Vaughn goes on as if I haven’t spoken. “You’ve always had such ravishing beauty. Untamed, but lovely. That’s the sort of thing my son prefers, you know.”

He tucks a wisp of hair over my shoulder. His eyes hold that kindness again; I first saw it one afternoon when he walked me through the golf course. It startled me then like it startles me now, the way my sole enemy can at once transform into a version of his mild-mannered son.

A pang of longing moves through me, sharp and unexpected. If someone had to come to drag me back to that prison, I wish it had been Linden. Linden, whose eyes were always filled with love for me, even if I never quite believed that love to be real.

Vaughn traces his finger from my scalp and down the line of my hair, and to my shoulder, which he grabs so hard I can feel his fingertips on the bone. “Let’s you and me have a talk,” he says.

I could scream. In an instant Gabriel, Silas, and Claire would be in the doorway, several pairs of blinking eyes behind them. But my gaze is trained on the flame and all that it implies. It’s a very small warning of a very large destruction. He would think nothing of burning this place to the ground and killing everyone inside if that’s what it would take to recapture me. And I know that he is only here for me, not them.

Those bright pieces of light are back, flurrying in the night air like the snow on my last night in the mansion. Linden and I watched it on the verandah, letting it stick to our hair.

I don’t move, and Vaughn doesn’t try to pull me. I know he won’t shove me kicking and screaming into the back of that limo. It’s not his way. But I also know he is confident that, one way or another, I will wind up there. His smile is full of teeth and triumph.

“How have you been feeling?” he asks me. “Any unexplained symptoms? Fevers?” He strokes my hair away again, holding up the thin blond pieces that have fallen out between his fingers.

My breath catches. That lone pang of longing for Linden to be here instead of his father has doubled, tripled, transformed into something ugly. My ears buzz with the electricity of it.

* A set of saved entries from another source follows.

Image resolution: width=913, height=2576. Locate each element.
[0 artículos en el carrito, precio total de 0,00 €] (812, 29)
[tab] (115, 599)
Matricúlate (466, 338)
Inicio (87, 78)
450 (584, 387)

“Just the flu,” I say coldly, unbelieving.

“Your immune system is shutting down,” he says. “Right now your antibodies are moving through your bloodstream, trying to combat a foreign bacteria that isn’t there. Perhaps you’ve tried medication. That will have the same effect, which is to say none at all. Your nerves are losing sensation. Extremities inexplicably numb, especially upon waking.”